School of Technology in Maryland Switches on a New 2.5 Mwatt Solar Power System

New 2.5 Mwatt Solar Power System -
Maryland school goes solar

New 2.5 Mwatt Solar Power System – ( Solar Thermal Magazine)

SunEdison, Inc. has announced the completion of a 2.5 megawatt solar energy system that will supply electricity to the Cecil County School of Technology in Maryland, via a 20 year power purchase agreement. These projects were on the TerraForm Power call right list and have been acquired and are now owned by TerraForm Power, Inc.

The Cecil County School of Technology’s solar system is designed to produce more energy than the on-site facility needed. Under aggregated net metering, other buildings owned by the Cecil County Board of Education can share the output of these solar systems, even if they are not physically connected to them or are on a different meter.

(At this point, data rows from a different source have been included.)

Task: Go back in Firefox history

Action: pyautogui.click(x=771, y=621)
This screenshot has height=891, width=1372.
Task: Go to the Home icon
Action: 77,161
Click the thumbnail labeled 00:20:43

“The Cecil County Board of Education is making a smart financial move by leveraging Maryland’s aggregated net metering program to maximize electricity savings across all of their buildings,” said Michael Volpe, Sales Director at SunEdison.

“Our school system is achieving electricity savings through the use of aggregated net metering,” said Perry Willis, Executive Director of Support Services, Cecil County Public Schools.

SunEdison’s expertise has helped us achieve our goals and we look forward to enjoying energy savings for many years to come. The extra savings means more resources for our teachers and students, which we’re thrilled about.

“Standard Solar is excited to be working with Cecil County Public Schools and SunEdison to make this project a reality,” said Scott Wiater, President of Standard Solar.

We’re always honored to work on projects like this which benefit students and teachers.

This project was made possible through Maryland’s Aggregated Net Metering Program, which is available for municipal institutions, agriculture and non-profits. Through its Renewable Portfolio Standard, the State of Maryland hopes to generate 20 percent of its electricity from renewable sources by 2020.